THE TASK:
Output all the records below, word for word.

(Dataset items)
--------------------------------

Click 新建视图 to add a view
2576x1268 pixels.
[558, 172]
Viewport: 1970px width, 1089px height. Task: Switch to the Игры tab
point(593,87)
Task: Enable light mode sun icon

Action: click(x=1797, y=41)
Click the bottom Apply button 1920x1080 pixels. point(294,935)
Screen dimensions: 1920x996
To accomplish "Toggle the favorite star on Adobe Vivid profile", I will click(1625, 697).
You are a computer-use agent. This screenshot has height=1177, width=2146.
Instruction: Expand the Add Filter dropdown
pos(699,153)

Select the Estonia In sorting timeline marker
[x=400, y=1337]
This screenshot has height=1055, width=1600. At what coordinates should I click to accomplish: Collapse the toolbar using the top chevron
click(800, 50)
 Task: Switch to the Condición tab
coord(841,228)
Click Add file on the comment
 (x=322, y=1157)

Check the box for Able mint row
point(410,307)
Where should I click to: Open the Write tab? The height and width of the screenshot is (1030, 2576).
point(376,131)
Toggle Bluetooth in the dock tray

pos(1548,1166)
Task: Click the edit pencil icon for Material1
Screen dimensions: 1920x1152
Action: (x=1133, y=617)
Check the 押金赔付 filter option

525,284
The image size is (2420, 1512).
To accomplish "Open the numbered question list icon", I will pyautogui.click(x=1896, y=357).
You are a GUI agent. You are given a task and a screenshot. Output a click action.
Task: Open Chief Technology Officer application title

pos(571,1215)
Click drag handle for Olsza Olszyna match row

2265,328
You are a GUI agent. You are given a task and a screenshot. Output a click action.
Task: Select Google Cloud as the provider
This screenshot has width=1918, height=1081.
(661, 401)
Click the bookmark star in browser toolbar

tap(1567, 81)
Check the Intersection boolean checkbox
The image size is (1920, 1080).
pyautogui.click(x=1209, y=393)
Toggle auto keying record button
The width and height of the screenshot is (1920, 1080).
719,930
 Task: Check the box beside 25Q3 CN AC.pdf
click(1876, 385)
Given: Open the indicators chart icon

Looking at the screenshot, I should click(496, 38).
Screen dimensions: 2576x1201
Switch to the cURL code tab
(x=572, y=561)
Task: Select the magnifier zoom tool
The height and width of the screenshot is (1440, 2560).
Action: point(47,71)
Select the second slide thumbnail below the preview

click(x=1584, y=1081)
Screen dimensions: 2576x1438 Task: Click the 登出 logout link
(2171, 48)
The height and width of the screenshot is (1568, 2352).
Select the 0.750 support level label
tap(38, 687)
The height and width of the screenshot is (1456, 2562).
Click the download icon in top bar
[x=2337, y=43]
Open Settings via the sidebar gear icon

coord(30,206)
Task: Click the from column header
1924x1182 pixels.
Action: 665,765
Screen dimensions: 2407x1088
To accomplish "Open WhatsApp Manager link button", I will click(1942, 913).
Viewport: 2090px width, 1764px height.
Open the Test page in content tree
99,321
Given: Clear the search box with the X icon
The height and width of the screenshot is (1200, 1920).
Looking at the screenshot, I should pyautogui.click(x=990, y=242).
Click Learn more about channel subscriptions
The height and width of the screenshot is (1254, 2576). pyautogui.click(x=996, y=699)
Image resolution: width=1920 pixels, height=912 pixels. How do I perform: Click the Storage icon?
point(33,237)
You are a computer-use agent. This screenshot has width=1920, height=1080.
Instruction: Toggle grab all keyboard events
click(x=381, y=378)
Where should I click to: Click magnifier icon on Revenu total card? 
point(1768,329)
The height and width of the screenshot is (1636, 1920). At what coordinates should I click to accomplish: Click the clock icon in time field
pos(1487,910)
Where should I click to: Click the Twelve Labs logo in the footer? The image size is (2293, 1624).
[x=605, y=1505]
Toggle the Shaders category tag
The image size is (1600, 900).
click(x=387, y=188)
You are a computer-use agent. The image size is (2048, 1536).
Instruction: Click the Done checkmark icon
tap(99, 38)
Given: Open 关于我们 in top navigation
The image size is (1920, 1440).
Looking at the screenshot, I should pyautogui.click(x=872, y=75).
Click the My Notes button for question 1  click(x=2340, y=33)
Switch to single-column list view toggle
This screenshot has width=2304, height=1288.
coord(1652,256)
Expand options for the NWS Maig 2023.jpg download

--------------------------------

RESULT:
Click 新建视图 to add a view
2576x1268 pixels.
[558, 172]
Viewport: 1970px width, 1089px height. Task: Switch to the Игры tab
point(593,87)
Task: Enable light mode sun icon

Action: click(x=1797, y=41)
Click the bottom Apply button 1920x1080 pixels. point(294,935)
Screen dimensions: 1920x996
To accomplish "Toggle the favorite star on Adobe Vivid profile", I will click(1625, 697).
You are a computer-use agent. This screenshot has height=1177, width=2146.
Instruction: Expand the Add Filter dropdown
pos(699,153)

Select the Estonia In sorting timeline marker
[x=400, y=1337]
This screenshot has height=1055, width=1600. At what coordinates should I click to accomplish: Collapse the toolbar using the top chevron
click(800, 50)
 Task: Switch to the Condición tab
coord(841,228)
Click Add file on the comment
 (x=322, y=1157)

Check the box for Able mint row
point(410,307)
Where should I click to: Open the Write tab? The height and width of the screenshot is (1030, 2576).
point(376,131)
Toggle Bluetooth in the dock tray

pos(1548,1166)
Task: Click the edit pencil icon for Material1
Screen dimensions: 1920x1152
Action: (x=1133, y=617)
Check the 押金赔付 filter option

525,284
The image size is (2420, 1512).
To accomplish "Open the numbered question list icon", I will pyautogui.click(x=1896, y=357).
You are a GUI agent. You are given a task and a screenshot. Output a click action.
Task: Open Chief Technology Officer application title

pos(571,1215)
Click drag handle for Olsza Olszyna match row

2265,328
You are a GUI agent. You are given a task and a screenshot. Output a click action.
Task: Select Google Cloud as the provider
This screenshot has width=1918, height=1081.
(661, 401)
Click the bookmark star in browser toolbar

tap(1567, 81)
Check the Intersection boolean checkbox
The image size is (1920, 1080).
pyautogui.click(x=1209, y=393)
Toggle auto keying record button
The width and height of the screenshot is (1920, 1080).
719,930
 Task: Check the box beside 25Q3 CN AC.pdf
click(1876, 385)
Given: Open the indicators chart icon

Looking at the screenshot, I should click(496, 38).
Screen dimensions: 2576x1201
Switch to the cURL code tab
(x=572, y=561)
Task: Select the magnifier zoom tool
The height and width of the screenshot is (1440, 2560).
Action: point(47,71)
Select the second slide thumbnail below the preview

click(x=1584, y=1081)
Screen dimensions: 2576x1438 Task: Click the 登出 logout link
(2171, 48)
The height and width of the screenshot is (1568, 2352).
Select the 0.750 support level label
tap(38, 687)
The height and width of the screenshot is (1456, 2562).
Click the download icon in top bar
[x=2337, y=43]
Open Settings via the sidebar gear icon

coord(30,206)
Task: Click the from column header
1924x1182 pixels.
Action: 665,765
Screen dimensions: 2407x1088
To accomplish "Open WhatsApp Manager link button", I will click(1942, 913).
Viewport: 2090px width, 1764px height.
Open the Test page in content tree
99,321
Given: Clear the search box with the X icon
The height and width of the screenshot is (1200, 1920).
Looking at the screenshot, I should pyautogui.click(x=990, y=242).
Click Learn more about channel subscriptions
The height and width of the screenshot is (1254, 2576). pyautogui.click(x=996, y=699)
Image resolution: width=1920 pixels, height=912 pixels. How do I perform: Click the Storage icon?
point(33,237)
You are a computer-use agent. This screenshot has width=1920, height=1080.
Instruction: Toggle grab all keyboard events
click(x=381, y=378)
Where should I click to: Click magnifier icon on Revenu total card? 
point(1768,329)
The height and width of the screenshot is (1636, 1920). At what coordinates should I click to accomplish: Click the clock icon in time field
pos(1487,910)
Where should I click to: Click the Twelve Labs logo in the footer? The image size is (2293, 1624).
[x=605, y=1505]
Toggle the Shaders category tag
The image size is (1600, 900).
click(x=387, y=188)
You are a computer-use agent. The image size is (2048, 1536).
Instruction: Click the Done checkmark icon
tap(99, 38)
Given: Open 关于我们 in top navigation
The image size is (1920, 1440).
Looking at the screenshot, I should pyautogui.click(x=872, y=75).
Click the My Notes button for question 1  click(x=2340, y=33)
Switch to single-column list view toggle
This screenshot has width=2304, height=1288.
coord(1652,256)
Expand options for the NWS Maig 2023.jpg download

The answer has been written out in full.